Reputation: 143
I have the following data in dataframe
Folder Name ID File Name
Test 2 2_Accounts.csv
Test 4 4_Contacts.csv
Test 2 2_Contacts.csv
Test 4 4_Accounts.csv
Test 4 4_Leads.csv
Test 2 2_Leads.csv
Test 2 2_Opps.csv
Test 4 4_Opps.csv
I first need to sort by ID so ID's with same value are grouped together. I did the following
df = df.sort_values("ID")
Folder Name ID File Name
Test 2 2_Leads.csv
Test 2 2_Accounts.csv
Test 2 2_Contacts.csv
Test 2 2_Opps.csv
Test 4 4_Accounts.csv
Test 4 4_Opps.csv
Test 4 4_Leads.csv
Test 4 4_Contacts.csv
Next I need to sort within groups(id) in a way that "Contacts" should come first, "Accounts" should come second, and the rest can follow in any order
The should output should look something like this
Folder Name ID File Name
Test 2 2_Contacts.csv
Test 2 2_Accounts.csv
Test 2 2_Opps.csv
Test 2 2_Leads.csv
Test 4 4_Contacts.csv
Test 4 4_Accounts.csv
Test 4 4_Leads.csv
Test 4 4_Opps.csv
Upvotes: 1
Views: 600
Reputation: 120391
Create a temporary column to set custom order: 0 -> Contact, 1 -> Accounts, * -> the rest
df['order'] = df['File Name'].replace({r'Contact': 0,
r'Accounts': 1,
r'.*': 2}, regex=True)
out = df.sort_values(['ID', 'order']).drop(columns='order')
>>> out
Folder Name ID File Name
2 Test 2 2_Contacts.csv
0 Test 2 2_Accounts.csv
5 Test 2 2_Leads.csv
6 Test 2 2_Opps.csv
1 Test 4 4_Contacts.csv
3 Test 4 4_Accounts.csv
4 Test 4 4_Leads.csv
7 Test 4 4_Opps.csv
Upvotes: 1
Reputation: 23146
Try assigning a pseudo column that forces "Contacts" to be ranked above others. Like so:
>>> df.assign(file_type=~df["File Name"].str.contains("Contacts")*1) \
.sort_values(["ID", "file_type"]) \
.drop("file_type",axis=1) \
.reset_index(drop=True)
Folder Name ID File Name
0 Test 2 2_Contacts.csv
1 Test 2 2_Accounts.csv
2 Test 2 2_Leads.csv
3 Test 2 2_Opps.csv
4 Test 4 4_Contacts.csv
5 Test 4 4_Accounts.csv
6 Test 4 4_Leads.csv
7 Test 4 4_Opps.csv
Upvotes: 0
Reputation: 1169
You can sort on more than one column at a time to get what part way to you want.
df = df.sort_values(by=['ID', 'File Name'])

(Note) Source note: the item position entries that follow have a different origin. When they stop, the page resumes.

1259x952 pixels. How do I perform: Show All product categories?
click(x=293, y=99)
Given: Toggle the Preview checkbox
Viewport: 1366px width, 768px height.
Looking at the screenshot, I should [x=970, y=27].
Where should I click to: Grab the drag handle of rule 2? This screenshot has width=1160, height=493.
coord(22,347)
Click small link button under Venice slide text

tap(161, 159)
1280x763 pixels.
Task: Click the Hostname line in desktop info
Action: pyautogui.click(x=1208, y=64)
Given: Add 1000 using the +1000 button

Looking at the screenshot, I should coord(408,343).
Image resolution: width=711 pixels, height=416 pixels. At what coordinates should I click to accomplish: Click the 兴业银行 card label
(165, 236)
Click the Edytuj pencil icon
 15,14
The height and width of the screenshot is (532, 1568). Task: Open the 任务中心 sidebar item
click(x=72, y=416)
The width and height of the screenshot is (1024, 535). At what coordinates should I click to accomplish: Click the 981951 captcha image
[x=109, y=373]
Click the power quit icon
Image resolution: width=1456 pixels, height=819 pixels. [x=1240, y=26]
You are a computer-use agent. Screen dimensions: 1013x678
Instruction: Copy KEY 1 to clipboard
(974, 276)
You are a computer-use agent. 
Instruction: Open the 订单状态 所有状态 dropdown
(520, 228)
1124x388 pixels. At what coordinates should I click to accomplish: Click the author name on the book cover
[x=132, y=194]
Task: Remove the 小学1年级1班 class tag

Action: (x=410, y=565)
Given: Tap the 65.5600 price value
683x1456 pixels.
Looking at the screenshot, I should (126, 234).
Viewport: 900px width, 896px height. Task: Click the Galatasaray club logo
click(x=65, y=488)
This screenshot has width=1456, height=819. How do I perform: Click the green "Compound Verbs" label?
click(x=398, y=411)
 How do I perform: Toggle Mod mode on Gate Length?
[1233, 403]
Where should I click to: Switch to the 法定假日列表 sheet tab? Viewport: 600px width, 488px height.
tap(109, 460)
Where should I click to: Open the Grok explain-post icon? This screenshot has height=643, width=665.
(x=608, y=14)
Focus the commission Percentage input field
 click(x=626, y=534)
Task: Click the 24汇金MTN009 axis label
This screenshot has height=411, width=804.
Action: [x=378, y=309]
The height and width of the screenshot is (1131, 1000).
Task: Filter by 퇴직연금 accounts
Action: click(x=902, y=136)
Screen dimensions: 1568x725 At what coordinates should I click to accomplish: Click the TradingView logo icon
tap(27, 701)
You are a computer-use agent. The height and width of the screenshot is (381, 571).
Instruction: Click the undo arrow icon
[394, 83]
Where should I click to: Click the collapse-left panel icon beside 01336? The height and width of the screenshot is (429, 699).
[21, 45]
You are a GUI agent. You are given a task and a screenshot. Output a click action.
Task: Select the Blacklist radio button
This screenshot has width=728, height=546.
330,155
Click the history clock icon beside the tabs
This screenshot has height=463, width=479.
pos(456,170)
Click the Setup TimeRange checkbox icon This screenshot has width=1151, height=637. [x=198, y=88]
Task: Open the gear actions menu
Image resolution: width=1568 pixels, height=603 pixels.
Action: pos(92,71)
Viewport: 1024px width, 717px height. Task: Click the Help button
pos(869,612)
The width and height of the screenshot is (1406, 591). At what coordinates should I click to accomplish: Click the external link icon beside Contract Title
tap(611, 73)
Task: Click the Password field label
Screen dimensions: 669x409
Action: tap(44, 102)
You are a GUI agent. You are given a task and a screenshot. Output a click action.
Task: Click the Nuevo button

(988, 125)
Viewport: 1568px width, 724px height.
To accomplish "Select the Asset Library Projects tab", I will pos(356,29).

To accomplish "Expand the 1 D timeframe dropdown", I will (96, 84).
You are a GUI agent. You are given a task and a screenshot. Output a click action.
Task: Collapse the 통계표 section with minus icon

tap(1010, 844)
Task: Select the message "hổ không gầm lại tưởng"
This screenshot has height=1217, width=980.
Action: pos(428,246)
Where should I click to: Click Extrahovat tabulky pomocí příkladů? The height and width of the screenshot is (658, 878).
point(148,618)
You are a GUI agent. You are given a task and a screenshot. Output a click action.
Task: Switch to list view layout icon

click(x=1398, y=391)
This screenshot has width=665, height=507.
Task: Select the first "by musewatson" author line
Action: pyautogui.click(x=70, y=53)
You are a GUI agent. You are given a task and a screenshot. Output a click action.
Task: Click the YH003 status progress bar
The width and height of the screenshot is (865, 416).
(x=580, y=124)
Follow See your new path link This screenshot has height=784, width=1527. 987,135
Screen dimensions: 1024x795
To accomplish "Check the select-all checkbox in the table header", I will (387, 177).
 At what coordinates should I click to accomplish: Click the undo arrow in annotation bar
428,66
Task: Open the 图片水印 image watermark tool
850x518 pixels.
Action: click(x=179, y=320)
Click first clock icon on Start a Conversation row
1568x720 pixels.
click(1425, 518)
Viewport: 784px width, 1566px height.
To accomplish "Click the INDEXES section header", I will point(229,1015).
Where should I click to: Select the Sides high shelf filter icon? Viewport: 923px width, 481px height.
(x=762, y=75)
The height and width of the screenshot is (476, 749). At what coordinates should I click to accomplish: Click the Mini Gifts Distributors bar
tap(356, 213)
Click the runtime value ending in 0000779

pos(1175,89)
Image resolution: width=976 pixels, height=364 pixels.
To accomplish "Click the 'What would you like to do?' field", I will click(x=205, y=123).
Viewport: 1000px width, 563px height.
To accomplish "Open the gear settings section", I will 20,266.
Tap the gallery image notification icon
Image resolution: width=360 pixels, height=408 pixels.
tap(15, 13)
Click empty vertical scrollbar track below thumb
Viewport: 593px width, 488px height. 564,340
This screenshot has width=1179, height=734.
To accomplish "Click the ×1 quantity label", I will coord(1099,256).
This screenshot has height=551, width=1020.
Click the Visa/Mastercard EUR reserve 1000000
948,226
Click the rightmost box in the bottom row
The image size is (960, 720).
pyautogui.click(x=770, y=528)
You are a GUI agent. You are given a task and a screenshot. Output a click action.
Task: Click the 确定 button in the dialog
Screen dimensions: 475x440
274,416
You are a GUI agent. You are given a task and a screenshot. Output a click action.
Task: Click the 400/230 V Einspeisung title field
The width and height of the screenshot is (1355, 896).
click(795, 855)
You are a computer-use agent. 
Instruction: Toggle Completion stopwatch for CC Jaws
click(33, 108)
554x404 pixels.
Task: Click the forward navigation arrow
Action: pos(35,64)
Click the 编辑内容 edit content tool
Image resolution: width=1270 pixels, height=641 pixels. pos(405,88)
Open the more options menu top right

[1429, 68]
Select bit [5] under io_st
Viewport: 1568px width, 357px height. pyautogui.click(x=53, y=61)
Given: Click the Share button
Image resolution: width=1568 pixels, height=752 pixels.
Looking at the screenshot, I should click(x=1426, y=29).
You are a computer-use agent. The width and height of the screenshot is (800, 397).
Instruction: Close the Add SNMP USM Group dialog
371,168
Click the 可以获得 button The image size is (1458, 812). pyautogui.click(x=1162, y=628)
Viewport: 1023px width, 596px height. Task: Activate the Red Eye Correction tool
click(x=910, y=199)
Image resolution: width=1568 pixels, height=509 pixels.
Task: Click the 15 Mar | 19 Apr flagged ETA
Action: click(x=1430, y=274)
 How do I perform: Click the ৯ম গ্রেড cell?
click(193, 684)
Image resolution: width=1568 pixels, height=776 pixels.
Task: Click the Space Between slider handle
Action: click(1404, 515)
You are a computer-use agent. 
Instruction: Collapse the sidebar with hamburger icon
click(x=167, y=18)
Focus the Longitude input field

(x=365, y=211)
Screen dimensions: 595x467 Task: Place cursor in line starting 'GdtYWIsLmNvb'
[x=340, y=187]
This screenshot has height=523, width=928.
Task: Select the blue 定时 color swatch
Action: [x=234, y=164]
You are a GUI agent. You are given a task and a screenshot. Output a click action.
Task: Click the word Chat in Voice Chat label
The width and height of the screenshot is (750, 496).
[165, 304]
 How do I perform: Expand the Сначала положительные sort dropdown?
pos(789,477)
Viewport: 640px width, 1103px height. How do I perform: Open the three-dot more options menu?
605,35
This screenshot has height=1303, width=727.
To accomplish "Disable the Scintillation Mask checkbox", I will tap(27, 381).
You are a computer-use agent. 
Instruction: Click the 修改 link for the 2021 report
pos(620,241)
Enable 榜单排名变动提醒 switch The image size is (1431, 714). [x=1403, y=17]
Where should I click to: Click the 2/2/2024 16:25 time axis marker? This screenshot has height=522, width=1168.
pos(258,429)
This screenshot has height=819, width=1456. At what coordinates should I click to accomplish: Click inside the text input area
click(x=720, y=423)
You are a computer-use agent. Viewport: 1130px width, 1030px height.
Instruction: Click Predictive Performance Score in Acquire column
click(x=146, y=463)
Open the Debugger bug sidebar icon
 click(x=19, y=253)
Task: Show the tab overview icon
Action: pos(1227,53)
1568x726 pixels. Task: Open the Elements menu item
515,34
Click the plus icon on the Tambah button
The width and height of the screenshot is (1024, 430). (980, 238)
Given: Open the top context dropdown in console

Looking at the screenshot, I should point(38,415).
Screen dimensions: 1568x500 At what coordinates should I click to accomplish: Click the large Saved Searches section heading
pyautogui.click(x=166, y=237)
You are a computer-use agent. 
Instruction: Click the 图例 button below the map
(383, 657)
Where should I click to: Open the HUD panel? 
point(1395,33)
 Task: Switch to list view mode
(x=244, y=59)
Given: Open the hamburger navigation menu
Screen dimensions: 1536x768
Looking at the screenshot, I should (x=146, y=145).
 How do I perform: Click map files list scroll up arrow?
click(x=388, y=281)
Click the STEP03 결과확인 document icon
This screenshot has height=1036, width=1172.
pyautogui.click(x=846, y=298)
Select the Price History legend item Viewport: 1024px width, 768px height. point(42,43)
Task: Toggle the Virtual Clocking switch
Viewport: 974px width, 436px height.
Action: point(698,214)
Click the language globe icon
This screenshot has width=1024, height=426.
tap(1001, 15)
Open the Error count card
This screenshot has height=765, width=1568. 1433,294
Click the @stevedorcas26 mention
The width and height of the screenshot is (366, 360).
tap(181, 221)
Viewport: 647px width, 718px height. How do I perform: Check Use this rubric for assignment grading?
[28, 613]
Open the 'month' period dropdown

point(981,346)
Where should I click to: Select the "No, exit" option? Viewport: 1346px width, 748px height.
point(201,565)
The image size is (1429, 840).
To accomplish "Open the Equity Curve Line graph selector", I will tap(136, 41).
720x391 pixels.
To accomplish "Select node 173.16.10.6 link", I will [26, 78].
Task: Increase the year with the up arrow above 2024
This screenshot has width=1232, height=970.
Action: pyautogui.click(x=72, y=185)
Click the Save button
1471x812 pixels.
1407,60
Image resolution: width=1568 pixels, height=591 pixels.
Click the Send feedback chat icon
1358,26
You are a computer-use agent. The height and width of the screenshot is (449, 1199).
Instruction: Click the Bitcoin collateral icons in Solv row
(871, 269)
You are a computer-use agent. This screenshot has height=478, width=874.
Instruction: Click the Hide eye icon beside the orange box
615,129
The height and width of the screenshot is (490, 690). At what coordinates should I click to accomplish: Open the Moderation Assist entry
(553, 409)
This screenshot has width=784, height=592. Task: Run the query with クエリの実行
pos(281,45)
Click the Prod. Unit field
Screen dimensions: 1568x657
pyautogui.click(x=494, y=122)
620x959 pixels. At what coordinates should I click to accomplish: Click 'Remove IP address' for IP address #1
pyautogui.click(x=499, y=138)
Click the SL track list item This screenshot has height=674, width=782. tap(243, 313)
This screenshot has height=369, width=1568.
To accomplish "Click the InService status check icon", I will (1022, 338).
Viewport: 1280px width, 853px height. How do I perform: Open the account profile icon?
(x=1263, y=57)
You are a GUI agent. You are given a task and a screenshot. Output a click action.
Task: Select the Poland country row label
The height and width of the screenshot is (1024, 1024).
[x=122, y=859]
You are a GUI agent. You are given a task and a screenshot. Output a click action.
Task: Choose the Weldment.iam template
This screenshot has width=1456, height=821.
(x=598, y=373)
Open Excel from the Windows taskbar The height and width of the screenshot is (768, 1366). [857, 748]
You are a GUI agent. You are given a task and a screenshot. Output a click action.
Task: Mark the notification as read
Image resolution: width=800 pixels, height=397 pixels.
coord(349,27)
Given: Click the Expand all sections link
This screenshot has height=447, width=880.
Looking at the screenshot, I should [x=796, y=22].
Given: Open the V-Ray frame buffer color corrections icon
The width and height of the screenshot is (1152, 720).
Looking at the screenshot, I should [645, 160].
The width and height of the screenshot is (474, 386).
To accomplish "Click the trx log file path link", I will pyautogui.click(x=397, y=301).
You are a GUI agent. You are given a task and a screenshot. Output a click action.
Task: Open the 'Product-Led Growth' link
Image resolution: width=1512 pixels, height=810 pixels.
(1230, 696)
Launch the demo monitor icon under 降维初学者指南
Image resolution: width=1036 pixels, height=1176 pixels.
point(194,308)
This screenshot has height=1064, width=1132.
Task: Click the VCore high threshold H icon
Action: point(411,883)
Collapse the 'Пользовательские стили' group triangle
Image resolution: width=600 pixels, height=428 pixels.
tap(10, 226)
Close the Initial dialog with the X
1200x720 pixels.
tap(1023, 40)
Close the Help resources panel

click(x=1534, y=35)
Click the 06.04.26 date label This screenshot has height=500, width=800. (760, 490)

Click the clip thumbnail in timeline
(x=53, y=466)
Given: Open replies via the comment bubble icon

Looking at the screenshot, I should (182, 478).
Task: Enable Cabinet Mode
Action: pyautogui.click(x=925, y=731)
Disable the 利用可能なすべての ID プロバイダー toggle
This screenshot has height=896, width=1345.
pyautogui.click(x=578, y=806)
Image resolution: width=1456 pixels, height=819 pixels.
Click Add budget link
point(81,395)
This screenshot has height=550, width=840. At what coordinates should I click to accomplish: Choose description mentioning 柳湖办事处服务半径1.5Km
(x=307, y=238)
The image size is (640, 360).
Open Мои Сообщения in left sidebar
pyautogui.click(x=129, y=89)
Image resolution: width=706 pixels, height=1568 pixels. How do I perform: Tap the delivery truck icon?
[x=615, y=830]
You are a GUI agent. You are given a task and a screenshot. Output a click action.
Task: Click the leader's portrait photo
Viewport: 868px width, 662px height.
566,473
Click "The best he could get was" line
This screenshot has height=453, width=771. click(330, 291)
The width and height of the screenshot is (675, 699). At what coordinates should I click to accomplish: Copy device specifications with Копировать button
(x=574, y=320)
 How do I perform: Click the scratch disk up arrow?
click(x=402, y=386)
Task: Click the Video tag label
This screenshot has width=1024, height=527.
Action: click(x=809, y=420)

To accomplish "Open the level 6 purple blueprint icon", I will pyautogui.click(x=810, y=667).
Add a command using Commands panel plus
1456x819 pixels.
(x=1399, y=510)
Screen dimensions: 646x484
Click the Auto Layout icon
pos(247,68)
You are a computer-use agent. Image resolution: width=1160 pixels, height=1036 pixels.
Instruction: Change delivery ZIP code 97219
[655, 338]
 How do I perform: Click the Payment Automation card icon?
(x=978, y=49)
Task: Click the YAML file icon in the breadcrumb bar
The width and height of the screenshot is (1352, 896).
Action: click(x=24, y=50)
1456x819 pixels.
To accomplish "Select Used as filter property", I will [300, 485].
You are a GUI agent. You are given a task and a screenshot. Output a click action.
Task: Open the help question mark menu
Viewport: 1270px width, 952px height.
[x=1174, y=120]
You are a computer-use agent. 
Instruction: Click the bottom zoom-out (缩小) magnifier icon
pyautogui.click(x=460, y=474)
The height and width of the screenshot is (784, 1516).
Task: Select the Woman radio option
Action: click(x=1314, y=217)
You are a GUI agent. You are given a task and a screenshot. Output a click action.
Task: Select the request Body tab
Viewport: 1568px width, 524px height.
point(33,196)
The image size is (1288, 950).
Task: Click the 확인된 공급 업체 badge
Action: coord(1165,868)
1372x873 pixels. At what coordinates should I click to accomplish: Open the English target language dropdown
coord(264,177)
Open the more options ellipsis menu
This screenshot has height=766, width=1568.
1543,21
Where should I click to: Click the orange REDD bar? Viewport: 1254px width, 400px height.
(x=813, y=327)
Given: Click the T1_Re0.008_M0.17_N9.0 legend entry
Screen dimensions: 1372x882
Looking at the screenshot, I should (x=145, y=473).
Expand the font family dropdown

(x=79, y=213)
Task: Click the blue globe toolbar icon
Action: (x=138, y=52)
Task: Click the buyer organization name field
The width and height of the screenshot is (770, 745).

2_A comes before 2_C so you could create a new column that alters the File Name text to come up with the order you want, for example, create a temp column that strips out the 2_ and then delete the column if you don't need it.
df['sort file name col'] = df['File Name'].str.replace('\\A[0-9]_', '')
df = df.sort_values(by=['ID', 'sort file name col'])
del df['sort file name col']
Upvotes: 0